The NHTSA also sug­gests keep­ing a stuffed an­i­mal or other chil­dren’s item in the car seat when your child is not sit­ting in it. Move the item to the front seat when your child is rid­ing in the back. That plush toy rid­ing shot­gun will serve as a vis­ual re­minder that you have an­other pas­sen­ger in the back, the NHTSA states.

Changes in rou­tine are a big risk fac­tor. “Be ex­tra alert when there is a change in your rou­tine, like when some­one else is driv­ing your child or you take a dif­fer­ent route to work or child care,” the academy states. “If some­one else is driv­ing your child, or your daily rou­tine has been al­tered, al­ways check to make sure your child has ar­rived safely,” the NHTSA adds.

If you see a child in a hot car, call 911 im­me­di­ately. The academy rec­om­mends tak­ing ac­tion to get the child out of the car if he or she is un­re­spon­sive or in pain.
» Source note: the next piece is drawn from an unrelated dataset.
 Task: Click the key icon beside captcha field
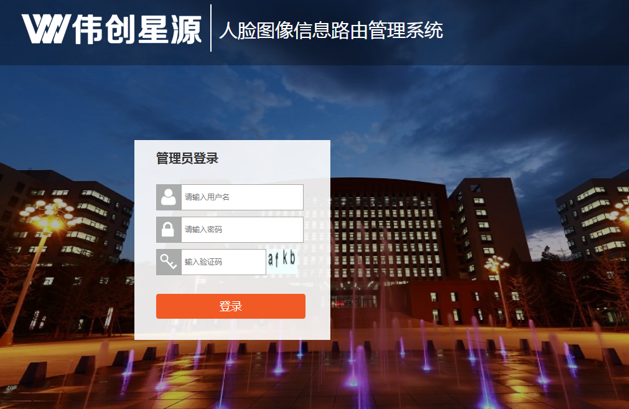[169, 262]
If the child is re­spon­sive, the academy states that you should stay with him or her un­til help ar­rives and have some­one search for the driver in the mean­time.

Keep in mind that hot cars kill pets too. “Leav­ing pets locked in cars is never safe. But when the weather gets warmer, it can be deadly,” states the Hu­mane So­ci­ety of the United States.

If you come across a pet locked in a hot car, take down the ve­hi­cle in­for­ma­tion and go to a nearby busi­ness. Ask the man­ager, se­cu­rity guard or other em­ploy­ees to make an an­nounce­ment. If no one can lo­cate the owner, the Hu­mane So­ci­ety sug­gests con­tact­ing po­lice or an­i­mal con­trol.

Please be mind­ful of the dan­gers a hot car poses. By tak­ing ex­tra pre­cau­tions, se­ri­ous tragedy can be averted.